Fulbright Scholar Heads South to Study the History of Farming in Extreme Climates

Chile: Inka plaza and administrative building at the site of Turi.


The University of New Mexico anthropology professor, Frances Hayashida, has been awarded a prestigious Fulbright Fellowship to support teaching and research in Chile this Fall. She will take part in an ongoing research collaboration on prehispanic water management and land use in the high-altitude Atacama Desert.

Along with colleagues in the Department of Anthropology at the Universidad de Chile in Santiago and the Institute of Archaeology and Anthropology at the Universidad Católica del Norte in San Pedro de Atacama, Hayashida will be studying how farmers created field and irrigation systems that allowed them to thrive in their extreme environment, what their relationships were with each other and the landscape along with what happened when the region was conquered by the Inka Empire.

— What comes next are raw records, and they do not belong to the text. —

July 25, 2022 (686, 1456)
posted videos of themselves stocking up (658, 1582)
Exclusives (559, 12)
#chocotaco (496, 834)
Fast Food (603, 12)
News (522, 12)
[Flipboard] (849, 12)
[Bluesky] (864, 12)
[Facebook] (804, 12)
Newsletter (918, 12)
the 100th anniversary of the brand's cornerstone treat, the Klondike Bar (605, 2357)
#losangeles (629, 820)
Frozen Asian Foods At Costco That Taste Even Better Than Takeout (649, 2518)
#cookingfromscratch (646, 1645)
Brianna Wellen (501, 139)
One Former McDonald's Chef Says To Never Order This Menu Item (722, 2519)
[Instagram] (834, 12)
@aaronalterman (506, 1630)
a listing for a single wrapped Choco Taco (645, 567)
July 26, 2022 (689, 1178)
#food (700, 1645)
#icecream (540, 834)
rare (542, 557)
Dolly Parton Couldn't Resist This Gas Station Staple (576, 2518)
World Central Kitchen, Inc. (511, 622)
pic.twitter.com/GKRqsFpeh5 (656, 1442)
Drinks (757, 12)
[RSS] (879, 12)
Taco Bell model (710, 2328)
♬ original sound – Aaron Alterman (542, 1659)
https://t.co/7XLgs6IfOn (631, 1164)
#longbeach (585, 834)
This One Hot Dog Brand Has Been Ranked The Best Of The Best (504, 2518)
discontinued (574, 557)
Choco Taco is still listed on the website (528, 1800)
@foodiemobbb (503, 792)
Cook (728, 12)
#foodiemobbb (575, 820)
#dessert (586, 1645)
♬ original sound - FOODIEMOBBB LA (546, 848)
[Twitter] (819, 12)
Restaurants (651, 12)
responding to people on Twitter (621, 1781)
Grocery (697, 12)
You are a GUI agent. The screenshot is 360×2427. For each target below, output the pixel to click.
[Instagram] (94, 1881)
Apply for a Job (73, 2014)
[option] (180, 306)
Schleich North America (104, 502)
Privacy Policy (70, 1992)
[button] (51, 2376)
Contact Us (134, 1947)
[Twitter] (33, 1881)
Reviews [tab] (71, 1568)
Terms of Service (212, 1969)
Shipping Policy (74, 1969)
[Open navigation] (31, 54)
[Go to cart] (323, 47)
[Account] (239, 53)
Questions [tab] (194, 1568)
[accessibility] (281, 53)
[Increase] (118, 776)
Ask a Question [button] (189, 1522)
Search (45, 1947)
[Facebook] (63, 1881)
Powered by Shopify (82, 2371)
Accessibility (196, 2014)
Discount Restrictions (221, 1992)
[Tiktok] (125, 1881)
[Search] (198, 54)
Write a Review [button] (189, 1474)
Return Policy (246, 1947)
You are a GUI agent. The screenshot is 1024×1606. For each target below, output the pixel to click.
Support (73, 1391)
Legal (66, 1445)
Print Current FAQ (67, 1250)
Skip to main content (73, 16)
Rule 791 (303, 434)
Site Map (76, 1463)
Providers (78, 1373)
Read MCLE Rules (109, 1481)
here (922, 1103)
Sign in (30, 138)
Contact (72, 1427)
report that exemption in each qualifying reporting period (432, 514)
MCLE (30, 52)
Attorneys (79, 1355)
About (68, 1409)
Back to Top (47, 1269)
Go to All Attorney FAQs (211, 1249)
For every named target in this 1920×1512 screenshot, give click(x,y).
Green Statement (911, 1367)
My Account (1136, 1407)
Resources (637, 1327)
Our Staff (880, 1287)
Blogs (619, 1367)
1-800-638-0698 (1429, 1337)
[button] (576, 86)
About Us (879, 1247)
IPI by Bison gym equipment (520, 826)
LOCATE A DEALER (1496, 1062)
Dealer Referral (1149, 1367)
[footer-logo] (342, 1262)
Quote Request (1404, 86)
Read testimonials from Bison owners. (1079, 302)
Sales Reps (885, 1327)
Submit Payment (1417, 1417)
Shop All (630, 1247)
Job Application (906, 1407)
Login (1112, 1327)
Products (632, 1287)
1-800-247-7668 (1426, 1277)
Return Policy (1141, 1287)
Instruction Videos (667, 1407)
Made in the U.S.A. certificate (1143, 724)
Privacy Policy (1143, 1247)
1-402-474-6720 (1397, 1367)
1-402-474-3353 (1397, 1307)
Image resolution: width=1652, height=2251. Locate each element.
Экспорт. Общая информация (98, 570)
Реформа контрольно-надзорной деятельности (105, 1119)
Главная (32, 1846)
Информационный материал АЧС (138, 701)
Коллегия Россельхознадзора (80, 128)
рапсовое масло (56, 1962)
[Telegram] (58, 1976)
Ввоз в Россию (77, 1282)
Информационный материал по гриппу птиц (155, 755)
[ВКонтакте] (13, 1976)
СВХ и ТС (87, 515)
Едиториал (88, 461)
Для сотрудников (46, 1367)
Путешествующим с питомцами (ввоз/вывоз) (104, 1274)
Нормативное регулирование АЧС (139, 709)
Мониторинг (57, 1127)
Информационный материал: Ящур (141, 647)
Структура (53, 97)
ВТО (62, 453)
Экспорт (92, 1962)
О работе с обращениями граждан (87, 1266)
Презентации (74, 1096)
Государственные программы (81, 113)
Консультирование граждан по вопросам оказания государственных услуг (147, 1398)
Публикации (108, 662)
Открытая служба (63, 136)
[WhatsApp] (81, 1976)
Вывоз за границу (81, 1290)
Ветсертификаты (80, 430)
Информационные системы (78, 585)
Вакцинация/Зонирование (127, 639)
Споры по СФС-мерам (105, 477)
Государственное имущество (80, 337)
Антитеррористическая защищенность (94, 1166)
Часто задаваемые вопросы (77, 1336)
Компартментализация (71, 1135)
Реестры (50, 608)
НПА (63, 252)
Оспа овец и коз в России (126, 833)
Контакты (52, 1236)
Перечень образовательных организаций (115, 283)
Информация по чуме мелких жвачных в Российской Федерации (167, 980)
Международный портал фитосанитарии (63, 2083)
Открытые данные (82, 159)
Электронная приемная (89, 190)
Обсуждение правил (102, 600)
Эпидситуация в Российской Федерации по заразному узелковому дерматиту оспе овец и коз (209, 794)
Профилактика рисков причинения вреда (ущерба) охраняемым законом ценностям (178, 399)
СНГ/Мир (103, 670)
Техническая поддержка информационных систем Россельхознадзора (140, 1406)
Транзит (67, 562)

“I’m very grateful, particularly to the host institutions, my Chilean and Spanish colleagues and to the indigenous communities in our study area,” said Hayashida. “I also thank the Fulbright Program, UNM’s Department of Anthropology, and UNM’s Latin American and Iberian Institute, who provided a seed grant in 2013 that helped support my initial fieldwork in Chile.”

Her time in Chile will include teaching in the graduate program in archaeology at the Universidad de Chile and advising students.  

The Fulbright US Student Program is the largest US exchange program offering opportunities for students and young professionals to undertake international graduate study, advanced research, university teaching, primary and secondary school teaching worldwide. The program currently awards approximately 1,900 grants annually in all fields of study, and operates in more than 140 countries worldwide.